Topology came into being in19th century. It was divided into two branches. One is point set topology, which is produced on the basis of set theory for the needs of basic work. The second is combinatorial topology, which is produced for the need of geometry research. The former evolved into a general topology. The latter evolved into algebraic topology and geometric topology. Differential topology came into being in the 20th century.

Surface model with genus 1

The original topological theorem is "Solution of the Seven Bridges in Konigsberg" published by L. Euler in 1736, which gives the necessary and sufficient conditions for the network to be connected. In 1750, he gave euler theorem's assertion that the number of vertices a0, the number of edges a 1 and the number of faces a2 of a polyhedron which is homeomorphic to a two-dimensional spherical surface S2 (that is, it can be continuously transformed into S2) satisfy A0-A 1+A2 = 2, which is the Euler characteristic of S2. There are only five kinds of convex regular polyhedra that can be proved: regular tetrahedron, regular octahedron, regular dodecahedron, regular hexahedron and regular icosahedron. It plays an important role in the classification of closed surfaces and the proof of four-color problems. After Euler, around 1833, C.F. Gauss studied all kinds of knots in space (that is, knotted non-self-closing curves) to see if knots could be opened. Whether two knots can deform each other is an equivalent classification of knots. Gauss gives the number of cycles of a closed curve, which is one of the basic tools for the study of kink theory. Are the research results of the embryonic stage of topology.

1895 B. Riemann put forward the concept of Riemann surface. When he was studying complex variable functions, he began to systematically study the topological properties of surfaces.
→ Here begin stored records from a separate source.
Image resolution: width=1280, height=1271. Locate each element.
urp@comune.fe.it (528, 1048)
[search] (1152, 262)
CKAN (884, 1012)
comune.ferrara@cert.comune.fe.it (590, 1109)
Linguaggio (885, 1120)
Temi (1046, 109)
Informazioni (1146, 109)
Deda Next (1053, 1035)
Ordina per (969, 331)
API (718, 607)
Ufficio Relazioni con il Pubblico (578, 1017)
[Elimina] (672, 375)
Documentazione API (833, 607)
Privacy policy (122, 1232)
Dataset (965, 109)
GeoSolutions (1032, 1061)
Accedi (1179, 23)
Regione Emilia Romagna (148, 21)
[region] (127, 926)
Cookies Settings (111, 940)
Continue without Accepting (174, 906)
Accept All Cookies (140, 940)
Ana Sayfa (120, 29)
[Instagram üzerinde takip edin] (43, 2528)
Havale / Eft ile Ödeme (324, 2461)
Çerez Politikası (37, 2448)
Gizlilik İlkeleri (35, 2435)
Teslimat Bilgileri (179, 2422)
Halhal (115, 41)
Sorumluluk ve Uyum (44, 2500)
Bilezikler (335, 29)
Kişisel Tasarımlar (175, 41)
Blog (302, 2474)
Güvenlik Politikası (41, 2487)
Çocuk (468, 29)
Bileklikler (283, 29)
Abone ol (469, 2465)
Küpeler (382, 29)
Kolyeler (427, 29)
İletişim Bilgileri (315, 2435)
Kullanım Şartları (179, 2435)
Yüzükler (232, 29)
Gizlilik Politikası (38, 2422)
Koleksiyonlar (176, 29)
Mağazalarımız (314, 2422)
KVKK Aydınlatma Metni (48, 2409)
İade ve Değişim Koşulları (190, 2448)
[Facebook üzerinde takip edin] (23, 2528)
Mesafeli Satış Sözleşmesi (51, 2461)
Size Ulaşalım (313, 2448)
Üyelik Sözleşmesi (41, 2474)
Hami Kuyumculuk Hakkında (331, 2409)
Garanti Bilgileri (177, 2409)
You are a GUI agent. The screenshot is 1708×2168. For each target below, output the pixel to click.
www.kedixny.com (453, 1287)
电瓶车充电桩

The classification problem of directed closed surfaces is solved, and the precise definition of n-dimensional manifold is given.

J.-H. Poincare is recognized as the founder of combinatorial topology. 1895 published several papers entitled "On Location Geometry", which was the beginning of the study of topological space algebra.

Another branch of topology, point set topology, originated from the basic work of mathematical analysis and the generation of functional analysis. At the end of 19, G. Cantor established set theory, further defined open set, closed set and derived set of Euclidean space, and obtained important results of topological structure of Euclidean space. The rise of functional analysis later promoted the study of point set as space.

Differential topology originated from Poincare conjecture, and began to form an independent branch of mathematics after H. Whitney published the embedding theorem in 1936.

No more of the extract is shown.